TANKINO: LA PETITE CHAMBRE (CH)

Photo: Julien Gremaud

Pour récupérer de la Think Tank Party de la veille au Romandie, on est s'est acheté un ticket pour La Petite Chambre au confortable Rex 2 de Vevey. Premier long métrage du duo féminin Stéphanie Chuat et Véronique Reymond, ce film remplit les salles depuis sa sortie. Ce n'est pas un hasard: la thématique est sobrement traitée et la réalisation irréprochable. Ou presque.

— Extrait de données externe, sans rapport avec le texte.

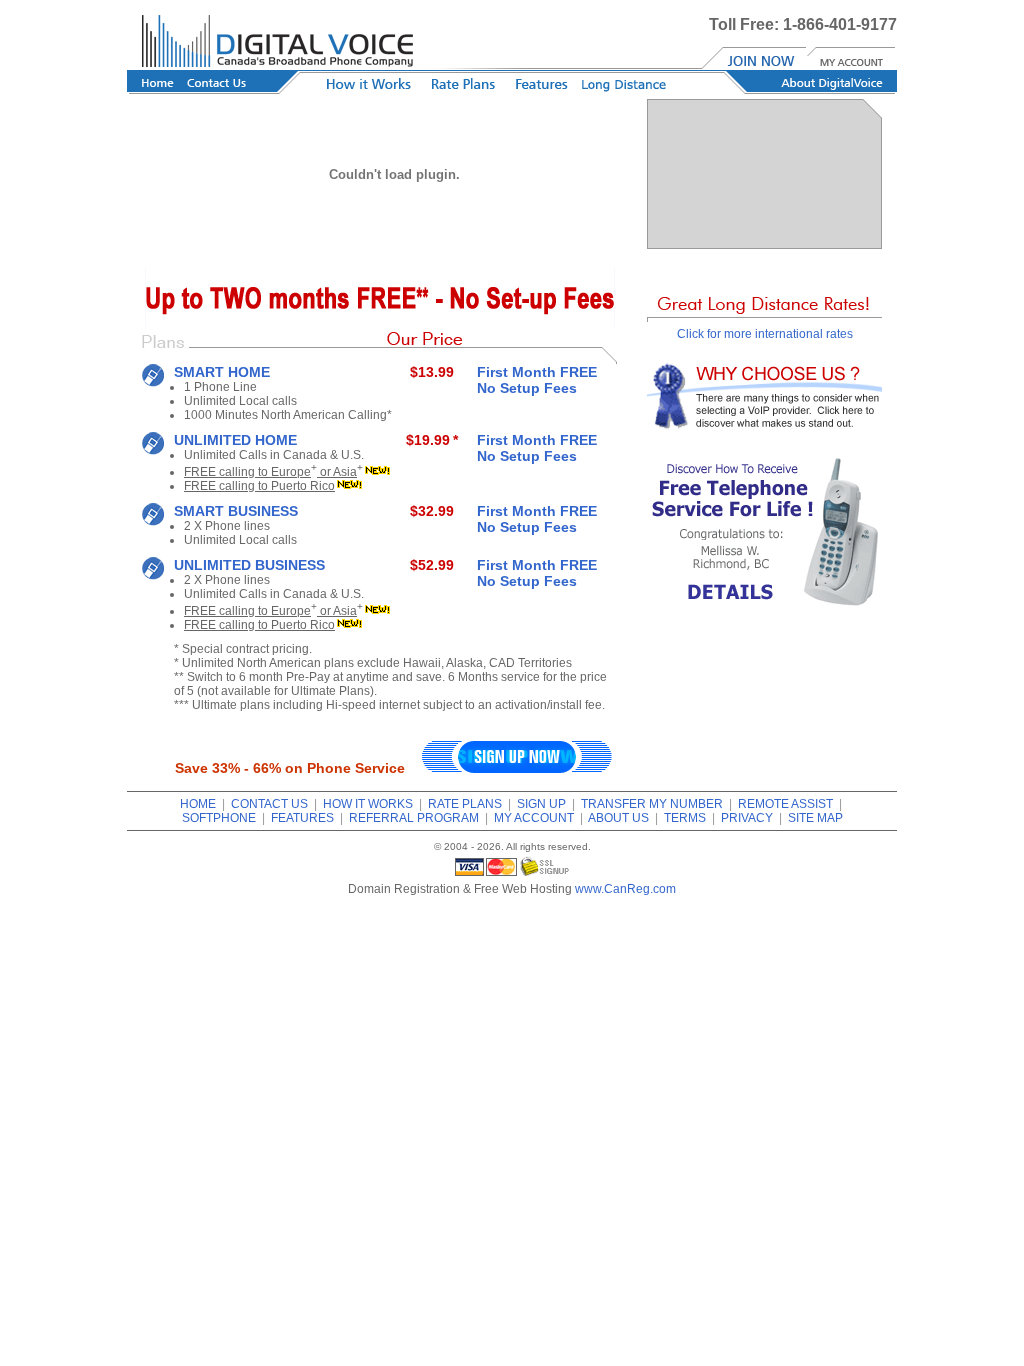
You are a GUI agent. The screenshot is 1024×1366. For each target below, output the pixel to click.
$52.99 (432, 565)
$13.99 (432, 372)
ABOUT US (618, 818)
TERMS (685, 818)
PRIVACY (747, 818)
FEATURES (302, 818)
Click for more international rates (765, 334)
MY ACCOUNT (534, 818)
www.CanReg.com (625, 889)
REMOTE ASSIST (785, 804)
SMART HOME (222, 372)
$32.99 (432, 511)
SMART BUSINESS (236, 511)
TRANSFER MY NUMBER (652, 804)
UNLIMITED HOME (235, 440)
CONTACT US (269, 804)
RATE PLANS (465, 804)
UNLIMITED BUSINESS (249, 565)
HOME (198, 804)
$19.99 (428, 440)
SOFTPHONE (219, 818)
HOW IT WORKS (368, 804)
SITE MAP (815, 818)
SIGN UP (541, 804)
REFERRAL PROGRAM (414, 818)
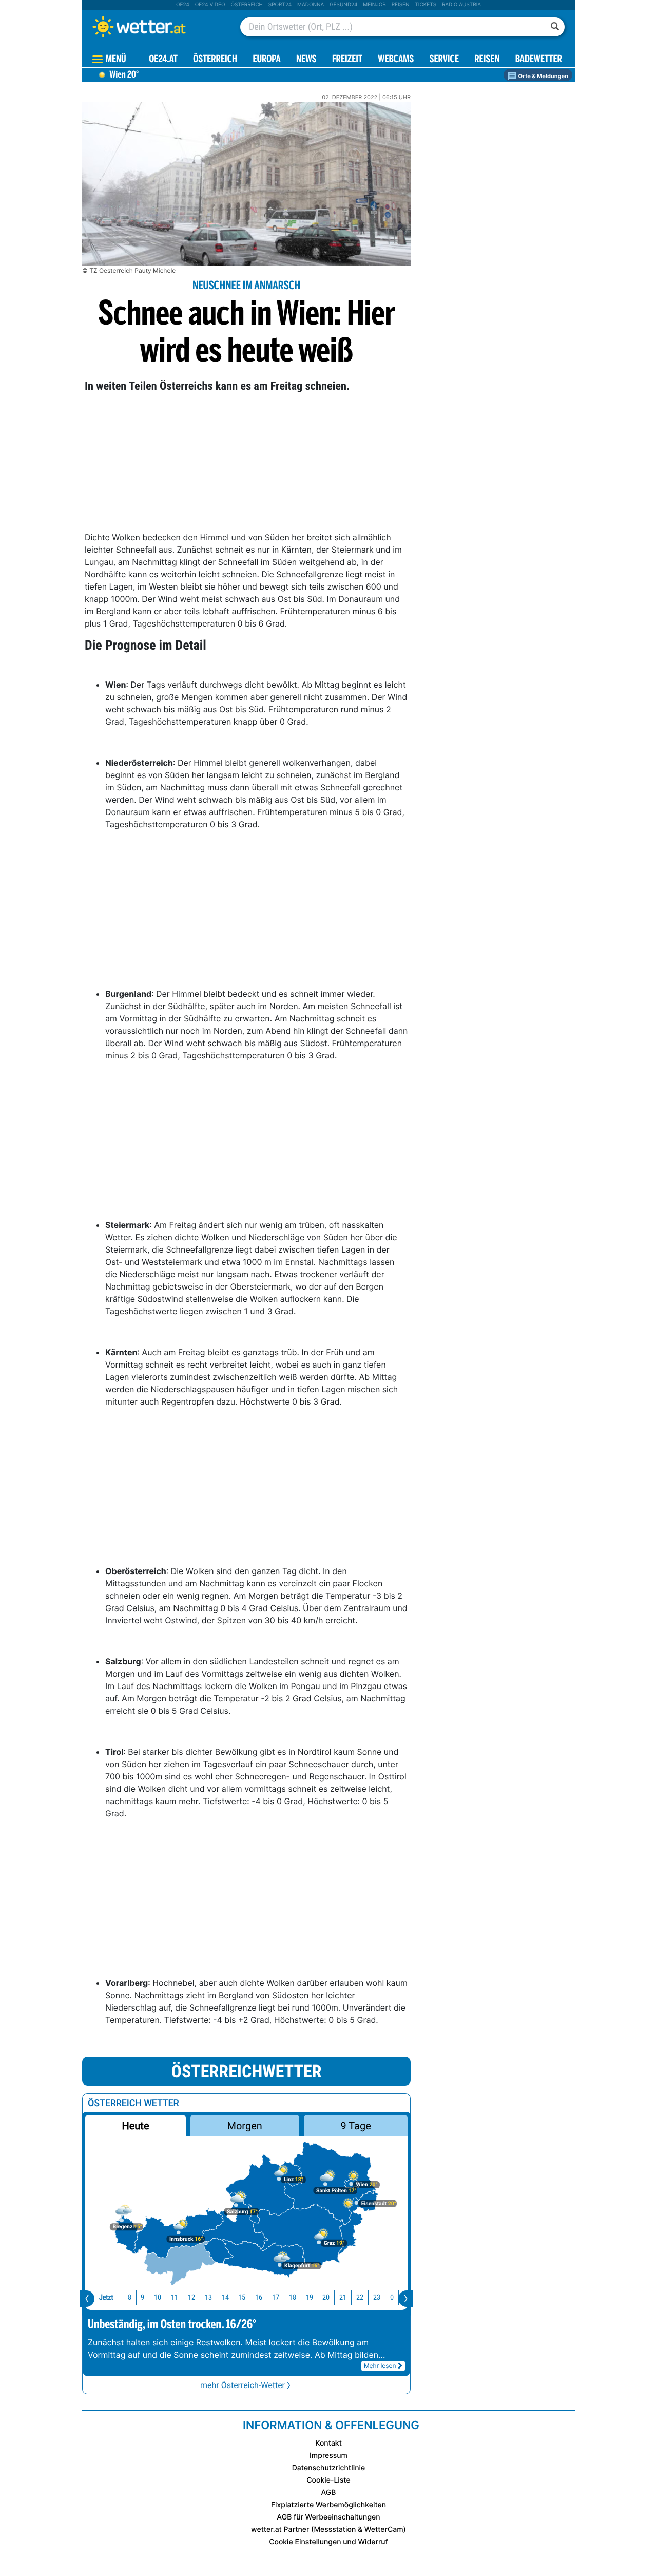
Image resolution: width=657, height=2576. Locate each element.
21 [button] (342, 2297)
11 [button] (174, 2297)
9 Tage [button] (355, 2125)
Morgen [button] (244, 2125)
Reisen (401, 5)
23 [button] (376, 2297)
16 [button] (258, 2297)
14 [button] (225, 2297)
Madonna (310, 5)
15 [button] (241, 2297)
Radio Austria (461, 5)
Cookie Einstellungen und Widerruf (328, 2541)
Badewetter (538, 60)
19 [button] (309, 2297)
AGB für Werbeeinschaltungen (328, 2517)
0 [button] (392, 2297)
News (306, 60)
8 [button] (129, 2297)
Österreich (246, 5)
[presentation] (87, 2298)
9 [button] (142, 2297)
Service (444, 60)
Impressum (328, 2455)
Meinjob (374, 5)
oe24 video (210, 5)
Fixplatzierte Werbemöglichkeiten (328, 2505)
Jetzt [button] (106, 2297)
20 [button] (326, 2297)
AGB (328, 2492)
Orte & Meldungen (542, 76)
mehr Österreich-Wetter (242, 2385)
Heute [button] (135, 2125)
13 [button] (208, 2297)
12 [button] (191, 2297)
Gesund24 (343, 5)
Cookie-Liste (328, 2480)
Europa (266, 60)
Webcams (396, 60)
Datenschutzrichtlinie (328, 2468)
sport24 (280, 5)
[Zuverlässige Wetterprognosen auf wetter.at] (156, 27)
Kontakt (328, 2443)
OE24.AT (163, 60)
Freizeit (347, 60)
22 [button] (359, 2297)
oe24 (182, 5)
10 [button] (157, 2297)
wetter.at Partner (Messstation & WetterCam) (328, 2529)
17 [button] (275, 2297)
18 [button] (292, 2297)
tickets (425, 5)
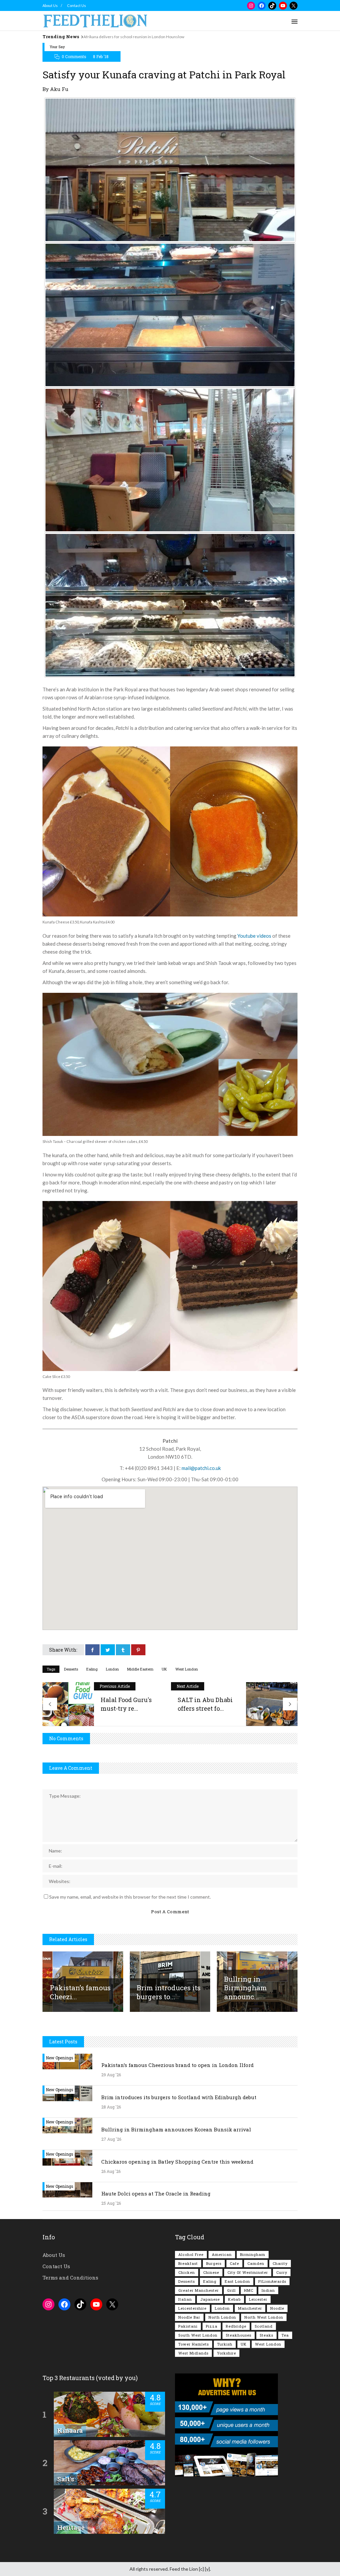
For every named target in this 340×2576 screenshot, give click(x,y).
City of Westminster (247, 2272)
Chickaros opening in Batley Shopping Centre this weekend (177, 2161)
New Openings (59, 2057)
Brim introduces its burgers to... (169, 1992)
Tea (285, 2335)
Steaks (266, 2335)
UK (164, 1669)
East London (237, 2281)
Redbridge (236, 2326)
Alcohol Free (191, 2254)
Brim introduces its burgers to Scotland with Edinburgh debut (178, 2097)
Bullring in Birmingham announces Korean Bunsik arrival (176, 2129)
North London (222, 2317)
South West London (197, 2335)
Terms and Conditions (70, 2277)
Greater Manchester (198, 2290)
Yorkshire (226, 2353)
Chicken (186, 2272)
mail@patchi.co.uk (201, 1468)
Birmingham (252, 2254)
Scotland (264, 2326)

De la difficulté de trouver un titre à son film d'abord: ici, pas de véritable problème d'interprétation ni de traduction. En revanche, celui-ci oriente le sens de la lecture. Où il est question de vieillesse, surtout, et de la mort, un peu. La Petite Chambre entend aussi accoler plusieurs générations, entre drames ordinaires et extraordinaires. L'idée du film consiste à croiser deux personnes autant perdues l'une que l'autre, sans attache, en plein intersection dans leur vie et n'entend absolument pas à dramatiser ou moraliser qui que ce soit. Le titre donc: cette chambre d'un enfant mort dans le ventre de sa maman, Rose, joué par Florence Loiret-Caille (Seule d'Erick Zoncka, mais aussi SoeurThérèse.com – faut bien vivre), solitaire, en attente, même si on sait qu'au fond tout finira par s'arranger - et c'est le cas. On voyait plutôt le titre comme métaphore de cette pièce – d'EMS – attendant fatalement l'octogénaire Edmond (Michel Bouquet qu'on ne présente plus). Sa petite chambre à lui, il la visitera l'espace d'une semaine, le temps de se remettre d'une chute d'arrosage de plante. Il y a donc ces deux destins croisés mais unis durant les 87 minutes du film, des attitudes, de la pudeur et quelques supers moments, d'une grande classe ou au comique de situation sobre. Michel Bouquet est proprement renversant. Il nous fout les jetons, arrive à ne pas surjouer ce rôle pas si facile que ça. En revanche, Florence Loiret-Caille est parfois casse-couille quand il faut être pathétique en tant que mère touchée par le drame, mais solide dans ces moments d'entre-deux, entre début de névrose et lucidité en tant qu'infirmière de jour. Evitons de parler du troisième rôle, celui tenu par Eric Caravaca  (La Parenthèse Enchantée de Michel Spinosa notamment) en petit graphiste un peu plus que simple loser.



L'autre force de la Petite Chambre tient dans le plaisir ressenti d'enfin voir de belles images de sa région. Des lieux connus, Lutry, l'établissement A La Bossette, une enseigne Denner, l'Université de Lausanne et enfin, grand Dieu, les Diablerets, filmés au 35mm sans artifice et sans longueur, placidement et simplement. De quoi encourager sans doute d'autres productions locales. Brillant, le film s'écroule paradoxalement lors de son dénouement, alors qu'on atteint les hauteurs, sur le Glacier. En cause, un scénario tiré par les cheveux et des interactions dispensables: Stéphanie Chuat et Véronique Reymond se servent de photographies et du rapport de leurs personnages à ces dernières pour faire avancer le film et asseoir son décors. Quand Edmond, déjà en fugue de son EMS de décide de quitter sa cachette - l'appartement de son infirmière de jour - ni une ni deux Rose et son mari prennent la Monospace direction le col du Pillon et le départ des télécabines. C'est que Marc, le mari, avait reconnu les Diablerets sur la photo où posait feu la femme d'Edmond.  Ben voyons. Rose avouait ne rien y connaître. Et donc, nous on n'y comprend plus grand chose quand on voit entrer La Petite Chambre dans une petite course poursuite (on est en Suisse hein, on ne fait pas dans le spectaculaire), bousillant totalement la splendeur des images d'Edmond empruntant les derniers escaliers menant à son départ de cette terre. "Je ne veux pas m'éteindre à petit feu" avait-il témoigné. Qui a donc pu obliger les réalisatrices de massacrer cette fin de film qui se serait suffit à elle-même en nous assurant que vraiment, c'était logique que ce vieux monsieur s'en aille mourir sur sa montagne? La Petite Chambre aurait pu être nominé aux Oscars pour représenter la Suisse – la TSR s'était superbement emmêlée les pinceaux en annonçant faussement la bonne nouvelle - si la fin eu été soignée. Bon sang, on tenait pourtant là un film qui aurait pu devenir classique dans notre paysage cinématographique… Rappelons tout de même qu'il s'agit du premier long métrage de ce duo lausannois. Si elles confirment en gommant ces 2-3 défauts à l'avenir, ça sera le pied.